Since your foundation, you have been a leading manufacturer of medical devices within three major divisions. Which product division do you believe has the most potential for future growth?

The three major businesses we have are our dialysis business, ICU-related solutions, and medical equipment. Generally speaking, it is believed that the dialysis field is not growing, however, we don’t see it as a dwindling market. Rather, in terms of the global market, dialysis is growing.

We have a unique technology with this filtration membrane that can contribute to PMMA, thus improving patients' quality of life through dialyzers. It is important for our firm to market its strengths so that we can increase our share in the market.


Japan is known to reinvest a lot into R&D; roughly 3% of the country’s GDP is reinvested every year. Toray has always been a pioneer with a lot of world-first technologies. What is your current focus for your R&D activities?

R&D investment is currently heavily focused on automation and the utilization of AI in our dialysis machines. This is done so that we can decrease the burden and lessen the involvement of humans when dialysis treatment is administered.


We saw in our research that you have expanded into the European Union. This market is one that has advanced technology already when it comes to blood purification. Why did you decide to target Europe as a specific area for growth? In a market that is already quite competitive, what do you think are the advantages that Toray Medical has identified?

We have been exporting our dialyzer filters, not the devices themselves. We actually have an extensive history of exports to Europe, and in fact, nothing has particularly changed in terms of our European strategy.

The reason why we picked Europe comes down to the fact that Europe has traditionally been the pioneering soil for the development and testing of new medical devices as well as treatments. In the US they have the FDA, and in Europe, they have the CE mark. We first go for the CE mark in Europe to test the waters before moving on to the FDA.

“Inoue-Balloon” Catheter

From our experience interviewing Japanese firms, we have found that partnerships and alliances are an effective way to penetrate new markets and gain more market share, especially outside of the domestic market. What role does collaboration or co-creation play in your business model, and are you looking for any new partners to help address markets such as Europe?

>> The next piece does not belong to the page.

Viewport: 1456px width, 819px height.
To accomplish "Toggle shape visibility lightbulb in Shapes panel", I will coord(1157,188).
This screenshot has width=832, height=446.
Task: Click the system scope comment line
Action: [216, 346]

We already have some consolidated partnerships but we are always open to new partnerships in any form. It could be a partnership to develop a new device or it could be a new type of relationship with an existing partner. We are very open but we are not in a rush to find new partners rather we will consider options if opportunities present themselves. We are aware that when entering new markets it is important to partner with local companies. Not only does Toray Medical value partnerships but also the Toray Group as a whole.


What strategy is Toray Medical looking to employ to further grow internationally?

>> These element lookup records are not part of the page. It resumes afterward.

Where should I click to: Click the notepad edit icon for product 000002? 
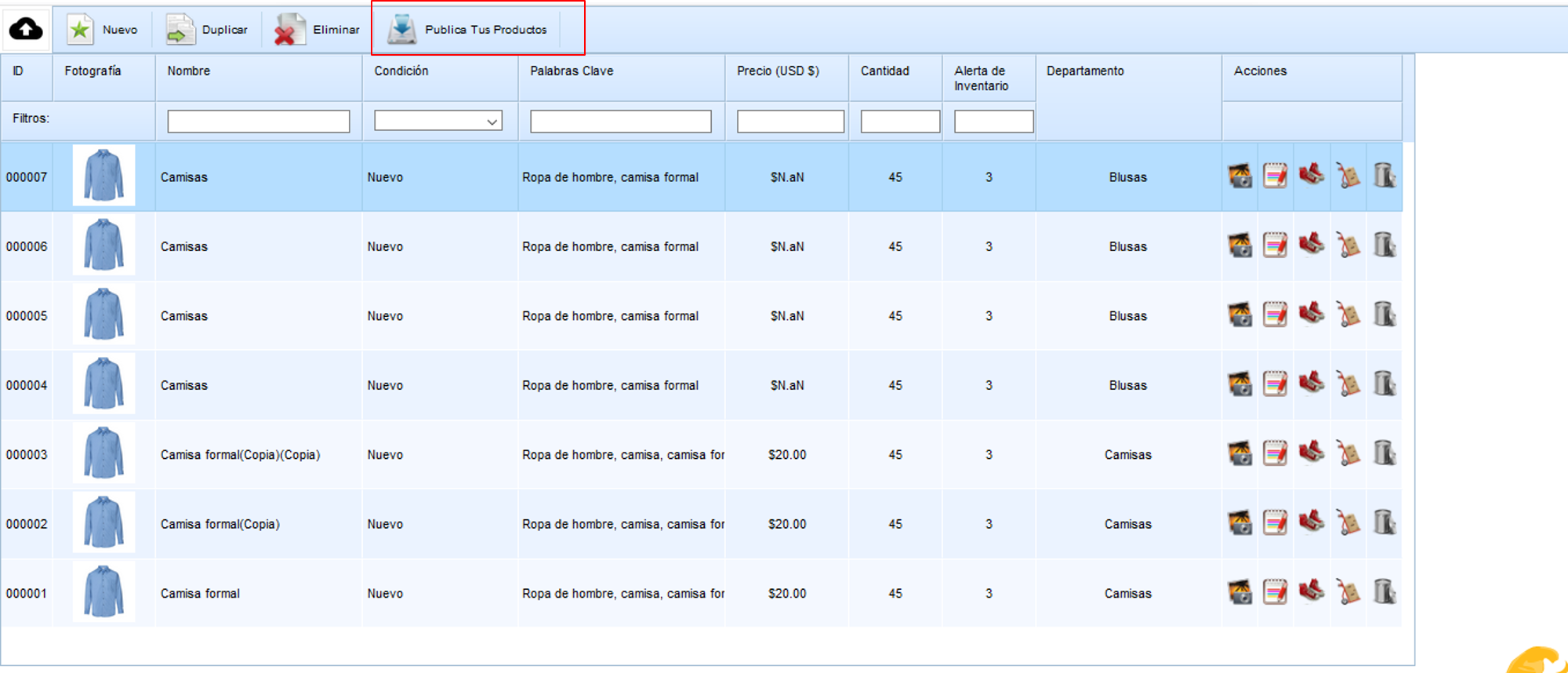1276,523
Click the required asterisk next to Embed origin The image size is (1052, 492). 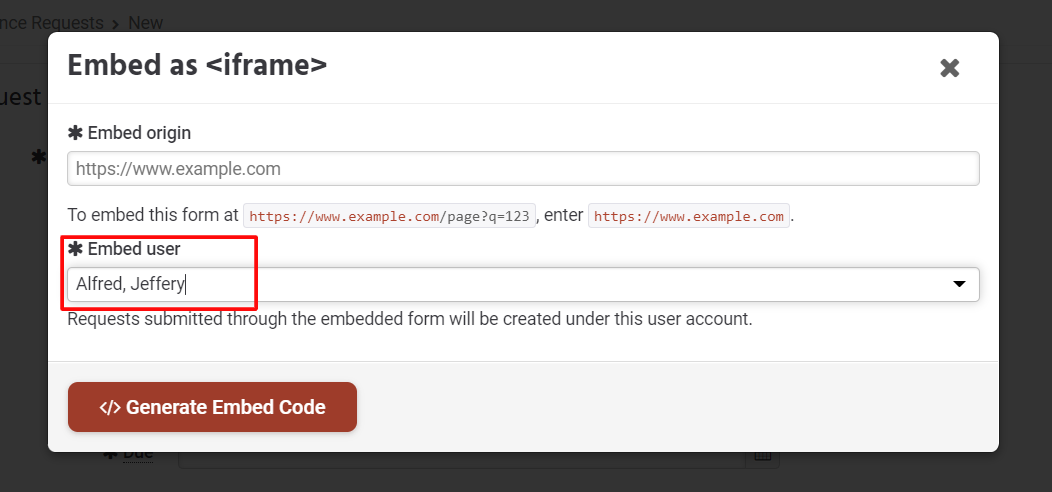point(75,132)
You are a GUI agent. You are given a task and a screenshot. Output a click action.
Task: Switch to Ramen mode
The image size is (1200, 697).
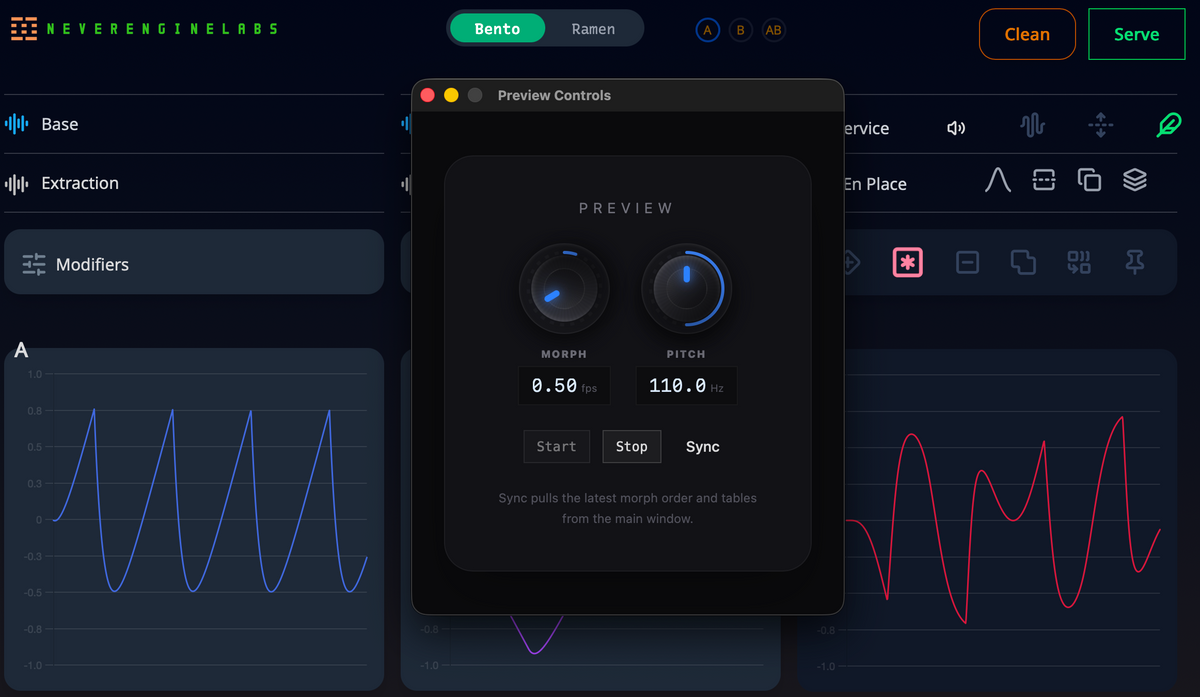point(593,29)
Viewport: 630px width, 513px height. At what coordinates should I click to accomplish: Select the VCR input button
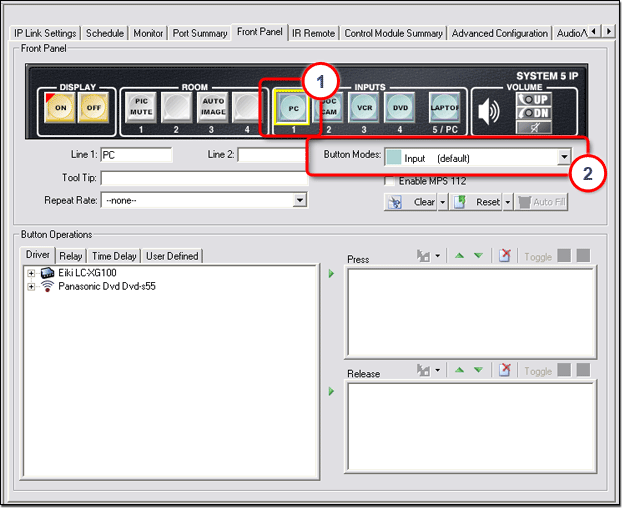364,108
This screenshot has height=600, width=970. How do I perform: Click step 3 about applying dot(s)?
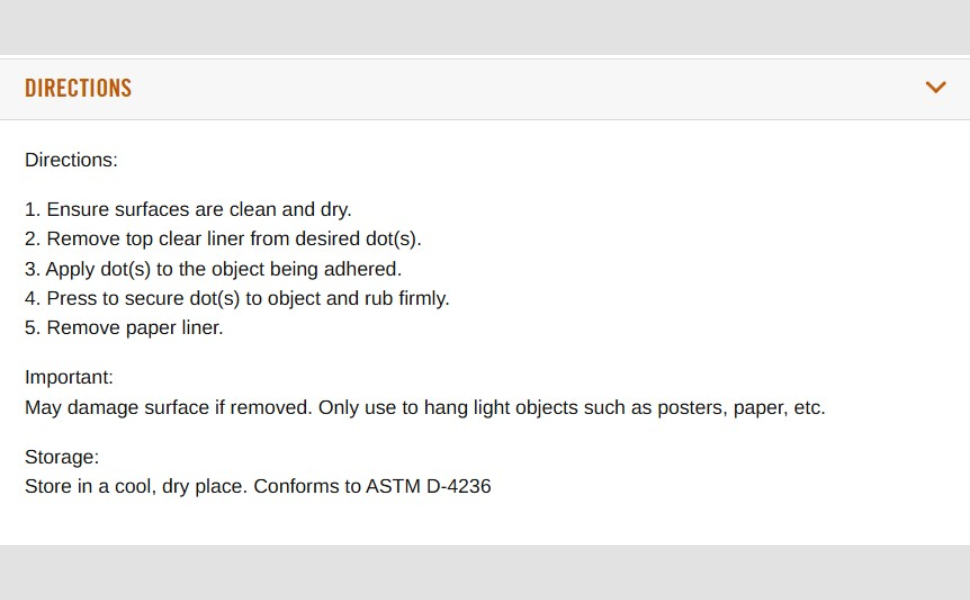[x=212, y=269]
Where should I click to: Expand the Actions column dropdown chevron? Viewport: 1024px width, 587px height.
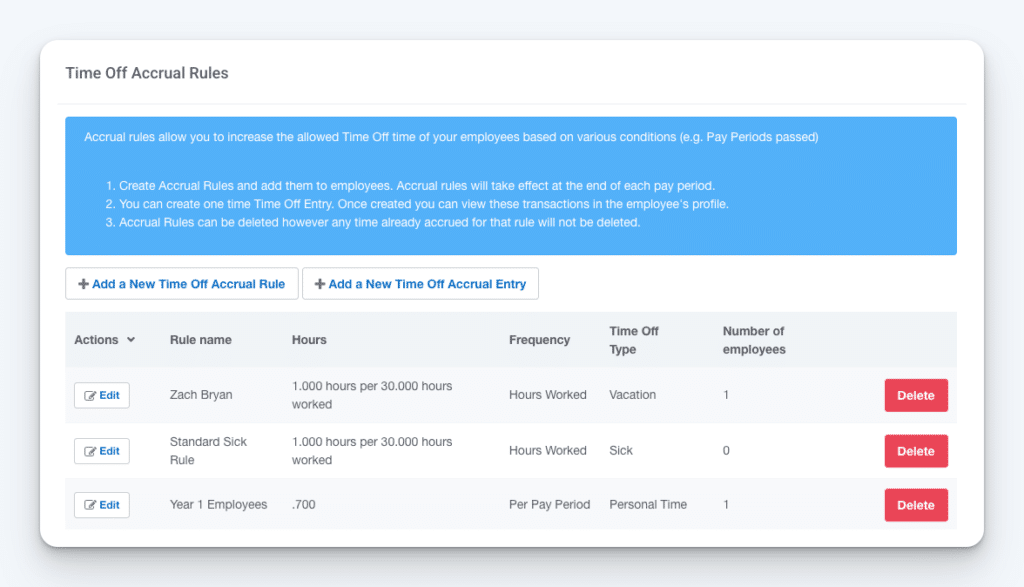(x=131, y=340)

As far as our focus right now, more is concentrated on the domestic market rather than overseas. My mission as the president of the company is to globalize the company and increase our overseas market share. This could be done in the form of partnerships or M&As. As for the areas of focus, every region has its own needs so it could be Asia, China, Europe, or the US. Understanding the needs of each market and providing adequate is an important strategy.


Imagine that we come back on the very last day of your presidency and have this interview all over again. What goals or dreams do you hope to achieve by the time you are ready to pass the baton onto the next generation of Toray Medical executives?

What I keep telling my employees is that our clients are patients, and the mission of the company is to provide services and treatments to those patients. Society is currently undergoing a huge change and it is important for our company to take the lead in creating new services and increasing the quality of life of our patients. We want to be a proud company that has provided holistic solutions to each market making the lives of global citizens a more comfortable one.